2 problems found
A thin uniform circular disc of radius \(a\) and mass \(m\) is held in equilibrium in a horizontal plane a distance \(b\) below a horizontal ceiling, where \(b>2a\). It is held in this way by \(n\) light inextensible vertical strings, each of length \(b\); one end of each string is attached to the edge of the disc and the other end is attached to a point on the ceiling. The strings are equally spaced around the edge of the disc. One of the strings is attached to the point \(P\) on the disc which has coordinates \((a,0,-b)\) with respect to cartesian axes with origin on the ceiling directly above the centre of the disc. The disc is then rotated through an angle \(\theta\) (where \(\theta<\pi\)) about its vertical axis of symmetry and held at rest by a couple acting in the plane of the disc. Show that the string attached to~\(P\) now makes an angle \(\phi\) with the vertical, where \[ b\sin\phi = 2a \sin\tfrac12 \theta\,. \] Show further that the magnitude of the couple is \[ \frac {mga^2\sin\theta}{\sqrt{b^2-4a^2\sin^2 \frac12\theta \ } \ }\,. \] The disc is now released from rest. Show that its angular speed, \(\omega\), when the strings are vertical is given by \[ \frac{a^2\omega^2}{4g} = b-\sqrt{b^2 - 4a^2\sin^2 \tfrac12\theta \;}\,. \]
The edges \(OA,OB,OC\) of a rigid cube are taken as coordinate axes and \(O',A',B',C'\) are the vertices diagonally opposite \(O,A,B,C,\) respectively.
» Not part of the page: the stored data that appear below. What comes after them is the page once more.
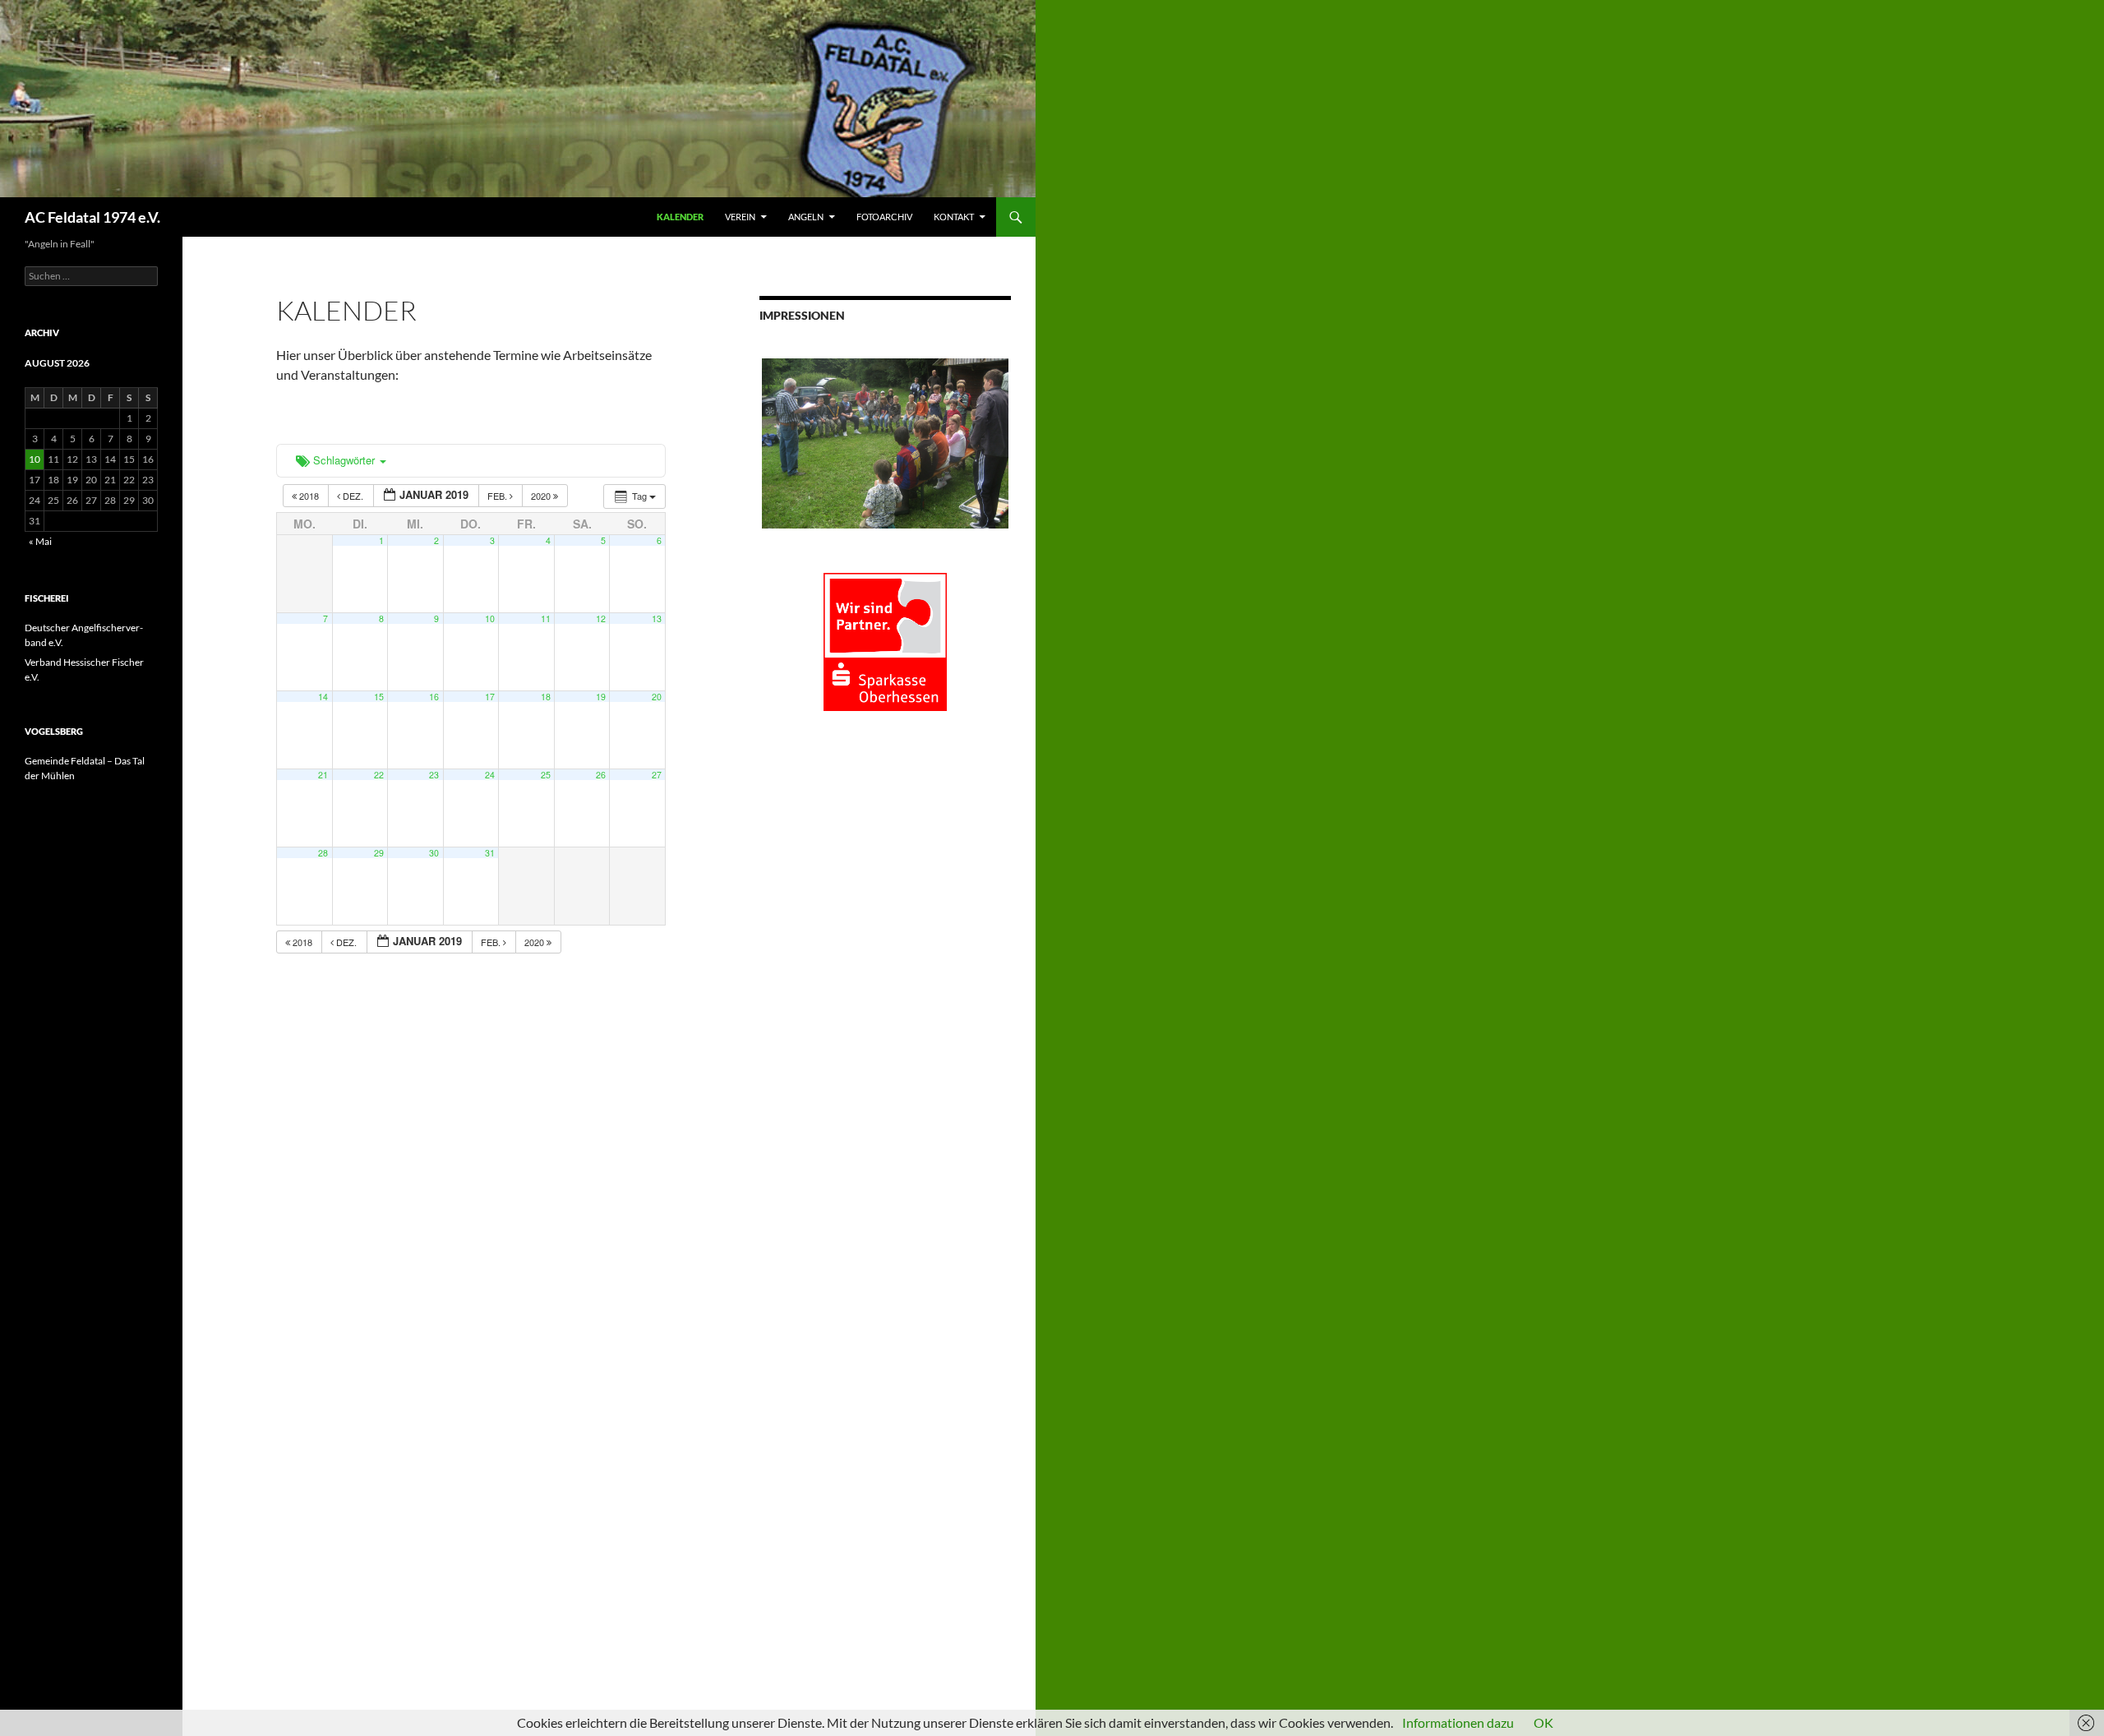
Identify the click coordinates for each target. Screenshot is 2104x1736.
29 (379, 853)
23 (434, 775)
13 (657, 618)
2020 (542, 495)
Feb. (498, 495)
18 (546, 696)
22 (379, 775)
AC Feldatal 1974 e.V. (92, 217)
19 (601, 696)
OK (1543, 1722)
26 (601, 775)
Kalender (680, 216)
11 (546, 618)
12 (601, 618)
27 (657, 775)
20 (657, 696)
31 (490, 853)
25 (546, 775)
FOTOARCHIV (884, 216)
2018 (309, 495)
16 (434, 696)
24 (490, 775)
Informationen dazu (1458, 1722)
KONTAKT (954, 216)
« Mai (40, 541)
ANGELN (806, 216)
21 (323, 775)
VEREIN (740, 216)
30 (434, 853)
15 (379, 696)
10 (490, 618)
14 (323, 696)
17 (490, 696)
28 (323, 853)
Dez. (353, 495)
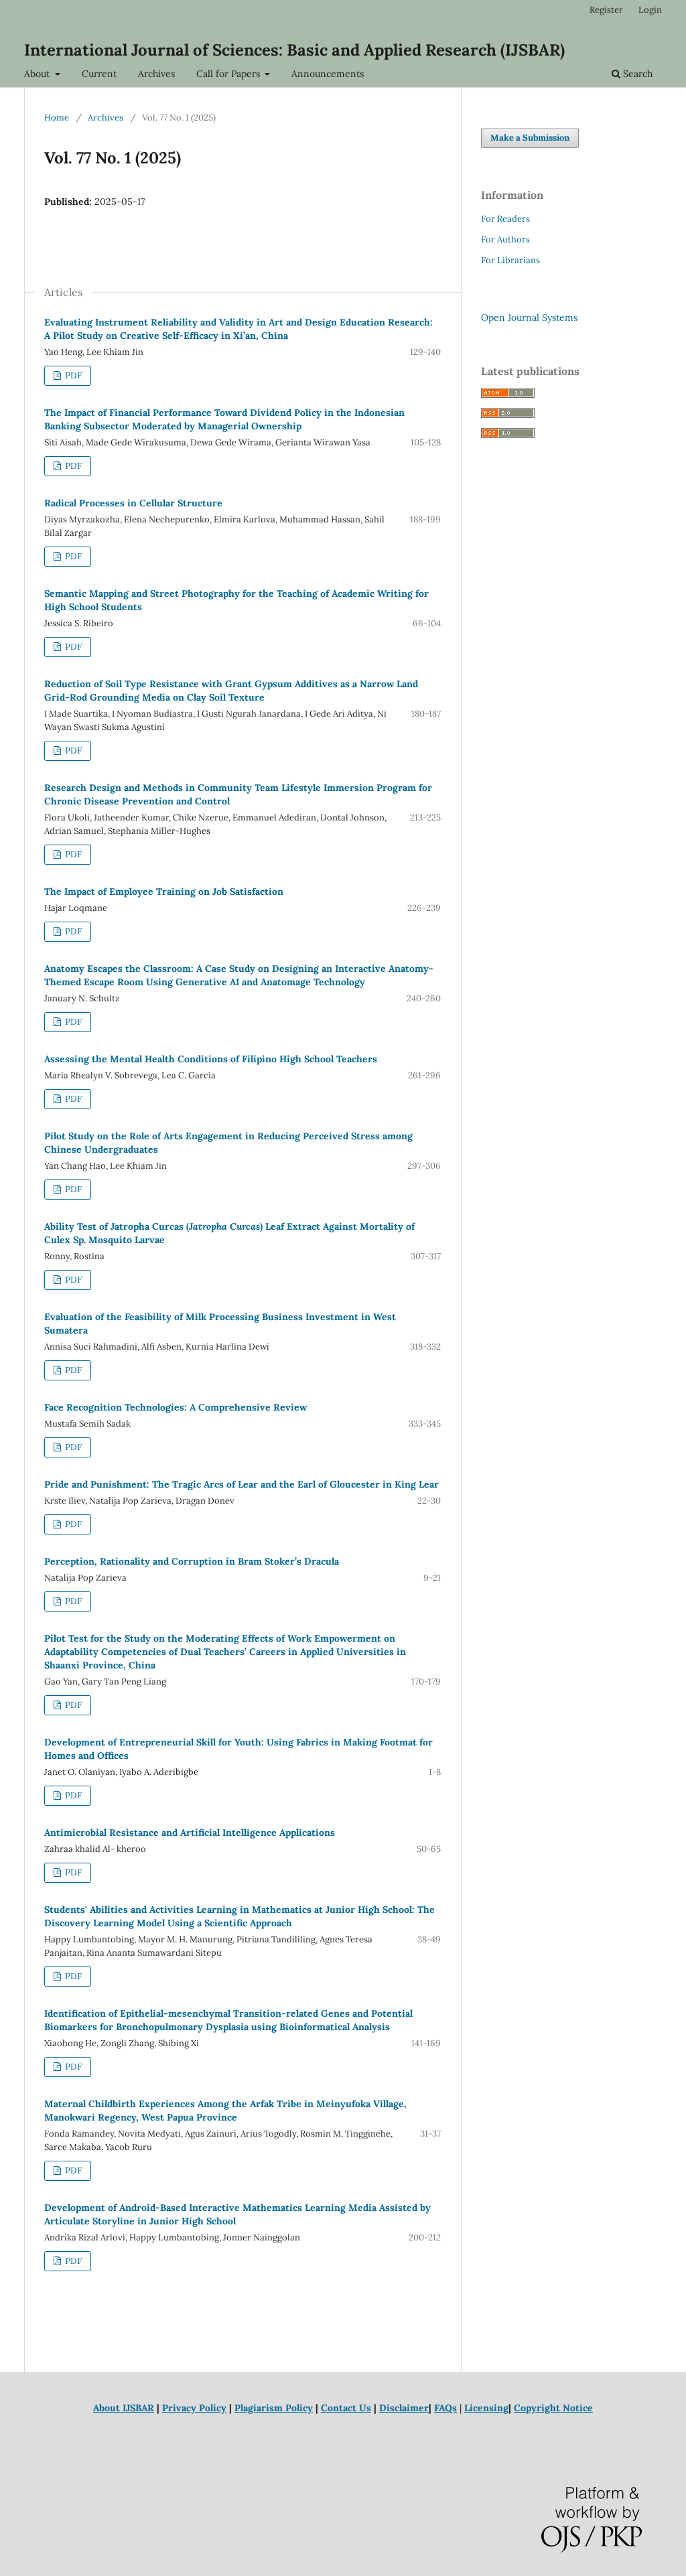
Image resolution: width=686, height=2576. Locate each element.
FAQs (445, 2408)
The four forces acting on the cube are \[ \begin{pmatrix}\alpha\\ \beta\\ \gamma \end{pmatrix}\mbox{ at }O\ (0,0,0),\ \begin{pmatrix}\lambda\\ 0\\ 1 \end{pmatrix}\mbox{ at }O'\ (a,a,a),\ \begin{pmatrix}-1\\ 0\\ 2 \end{pmatrix}\mbox{ at }B\ (0,a,0),\ \mbox{ and }\begin{pmatrix}1\\ \mu\\ \nu \end{pmatrix}\mbox{ at }B'\ (a,0,a). \] The moment of the system about \(O\) is zero: find \(\lambda,\mu\) and \(\nu\).
Solution: \begin{align*} &&\mathbf{M} &= \begin{pmatrix}\lambda \\ 0\\ 1 \end{pmatrix} \times \begin{pmatrix}a\\ a \\ a \end{pmatrix} + \begin{pmatrix}-1\\ 0\\ 2 \end{pmatrix} \times \begin{pmatrix} 0 \\ a \\ 0 \end{pmatrix} + \begin{pmatrix}1\\ \mu\\ \nu \end{pmatrix} \times \begin{pmatrix} a \\ 0 \\ a \end{pmatrix} \\ &&&= \begin{pmatrix} -a \\ -a(\lambda -1) \\ \lambda a \end{pmatrix} + \begin{pmatrix} -2a \\ 0 \\ -a \end{pmatrix} + \begin{pmatrix} \mu a \\ -a(1-\nu) \\ -a \mu \end{pmatrix} \\ &&&=a \begin{pmatrix} \mu - 3 \\ \nu - \lambda \\ \lambda-1-\mu \end{pmatrix} \\ \Rightarrow && \mu &= 3, \lambda = 4, \nu = 4 \end{align*}